═══ DOCUMENT EXCERPT
Before the advent of modern society, that is, roughly prior to the 1850s, when it comes to Sweden and the Stockholm Archipelago, the entrepreneur in the modern sense of the word (an innovative and self-employed person running a company with or without employees) did not really exist in the archipelago. People living in the archipelago worked as self-reliant small-scale farmers and fishers. Thus, the pre-modern society’s labor system cannot easily be assessed against the categories of self-employed and employee. However, yeomen were concentrated in the northern parts of the archipelago while a considerable number of the farmers and fishers in the south lived under the yoke of the nobility, forcing them to day labor and paying taxes to mansions.

During the time of the guild system, the people of the archipelago were prohibited from doing business in some sectors, e.g. transporting cargo by sea, which was the prerogative of the burghers. With the abolition of the guild system in 1846, a new possibility for maintenance was made available, and entrepreneurs started to transport passengers, firewood, and other kinds of goods. This business became unprofitable after the First World War, and the entrepreneurs enrolled as sailors, customs officers, or pilot boat operators. During roughly the same period, the fishers also became exposed to competition from the emergent fishing industry of the Swedish west coast at the same time as developments on the mainland steadily made the infrastructure and agriculture of the archipelago appear inefficient and archaic. From the late 19th century, strawberry cultivation became a rather successful enterprise on the islands of Möja and Husarö. Strawberries thrived in the sunny weather that is relatively typical of the archipelago, although the meager archipelago soil, which negatively affects most kinds of cultivations in the region, was a challenge. To solve the fertilizer problem, the strawberry entrepreneurs bought latrine waste from the town of Stockholm.
══════
═══ RECORD EXCERPTS
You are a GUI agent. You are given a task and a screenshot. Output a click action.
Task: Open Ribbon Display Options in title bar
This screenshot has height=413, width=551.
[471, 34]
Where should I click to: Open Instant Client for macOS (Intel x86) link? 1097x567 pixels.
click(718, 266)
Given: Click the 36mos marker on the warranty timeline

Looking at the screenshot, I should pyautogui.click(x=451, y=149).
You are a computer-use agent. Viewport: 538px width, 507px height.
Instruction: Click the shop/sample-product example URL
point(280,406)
══════
═══ RECORD EXCERPTS
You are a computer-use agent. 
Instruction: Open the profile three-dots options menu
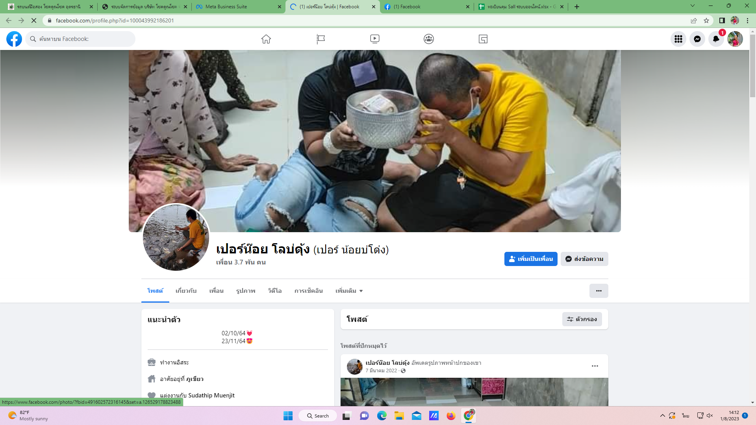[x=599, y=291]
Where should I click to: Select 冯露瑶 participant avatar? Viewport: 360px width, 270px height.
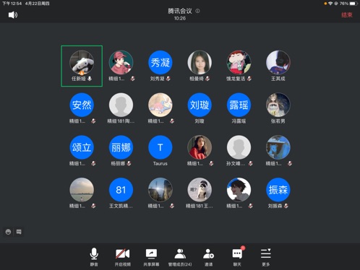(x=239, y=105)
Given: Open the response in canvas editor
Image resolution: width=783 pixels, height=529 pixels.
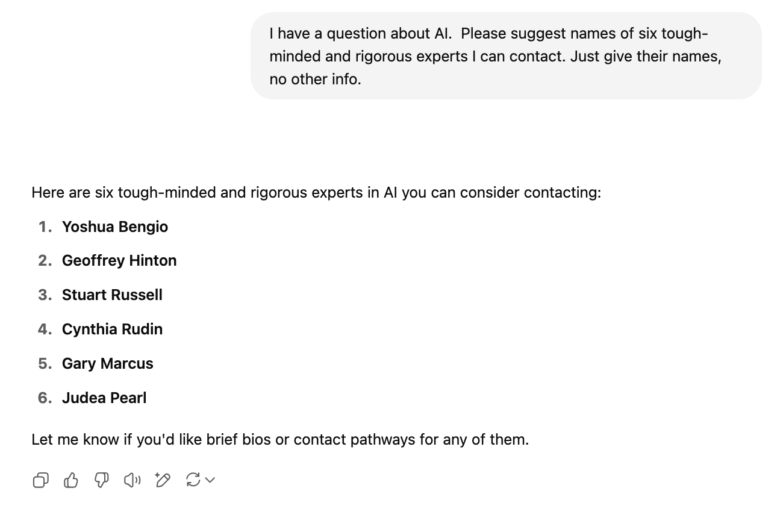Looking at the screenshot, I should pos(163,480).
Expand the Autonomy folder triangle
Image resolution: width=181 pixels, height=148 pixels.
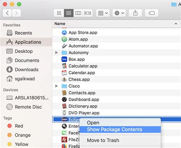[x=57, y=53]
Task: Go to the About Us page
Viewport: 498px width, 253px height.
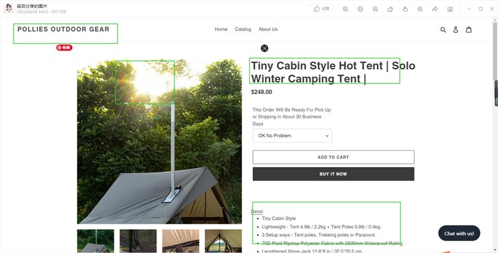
══════
- _DIRECTIVES_:
1 - According to the passage on entrepreneurship in the Stockholm Archipelago, why did the strawberry growers on Möja and Husarö buy latrine waste from Stockholm? Answer in one to three sentences.
2 - In the passage on entrepreneurship in the Stockholm Archipelago, what year was the guild system abolished?
The records are not needed here.

- _SOLUTIONS BY TASK_:
1 - The meager archipelago soil was a challenge for strawberry cultivation, as it is for most crops in the region. The growers bought latrine waste from Stockholm to solve this fertilizer problem.

2 - 1846